Come quasi tutti gli universitari, organizzavano partite tra amici con cadenze più o meno mensili; partite dove a volte si vinceva ed altre si perdeva (parliamo di qualche decina di mila lire, un centinaio se andava molto bene o molto male). Poi mi sono laureato e il poker dopo un po’ è cominciato a passare in TV. Era il 2004 credo: da poco avevo implementato l’abbonamento telefonico di casa con un’offerta internet ed in quel momento non ho potuto resistere alla curiosità di conoscere il Texas Holdem e di confrontarmi online con appassionati (all’epoca non ci chiamavamo professionisti) di tutto il mondo. Così ho aperto un conto su Bwin.com, dove ho ottenuto qualche buon risultato. Ma il vero salto in avanti l’ho fatto su pokerdassi.com, una room che avevo conosciuto su Poker Sportivo (un mensile che acquistavo regolarmente in edicola). Su pokerdassi, dove trovavo principalmente giocatori scandinavi ed est europei, sono cresciuto notevolmente, specializzandomi nei Sit&gG heads-up di Pot Limit Omaha e nei satelliti per gli eventi live. Di questi ne ho vinti parecchi e tra quelli che ricordo con più gioia ce ne sono due che mi hanno permesso di conoscere prima e poi di tornare a Sharm El Sheikh, con il suo mare e la sua incantevole barriera corallina. A Sharm nel 2008 ho anche conosciuto uno dei miei più grandi amici, Gianluca Marcucci.
7 Luglio 2009, Sanremo: sei al tavolo finale della prima tappa IPT Season 1. Che ricordi hai di quella partita?

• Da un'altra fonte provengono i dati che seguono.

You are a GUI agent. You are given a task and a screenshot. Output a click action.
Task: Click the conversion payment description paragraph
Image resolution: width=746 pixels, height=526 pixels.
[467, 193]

Ricordi di una partita interminabile iniziata nel primissimo pomeriggio (credo alle 14), con 27 left e finita alle 5 di mattina. Ricordo di aver giocato in maniera incosciente, utilizzando un approccio privo di qualsiasi timore reverenziale nei confronti di giocatori che in quel momento avevano più esperienza e più curriculum di me (tra questi il franco marocchino Roger Hairabedian, 3°, Alessandro Speranza, 5° e Luca Moschitta, 7°). Ero al primo evento con un buy-in così alto (€2.200), avevo raggiunto il final table, e sarei finito in televisione… non ero concentrato sul denaro ma mi gustavo la felicità di quei momenti, pensavo solo a divertirmi e la sorte ha premiato questo atteggiamento: a 3 left ho beneficiato di un cooler contro Roger Hairabedian che ha mandato i resti preflop con AQ contro il mio AK. Raggiunto l’hu, dopo poche mani sono nuovamente all-in con 88 vs A3 di Vittorio Meraviglia: asso al flop per lui, ma del tutto illusorio perché un 10 al river mi fa chiudere scala. E così divento il primo campione IPT.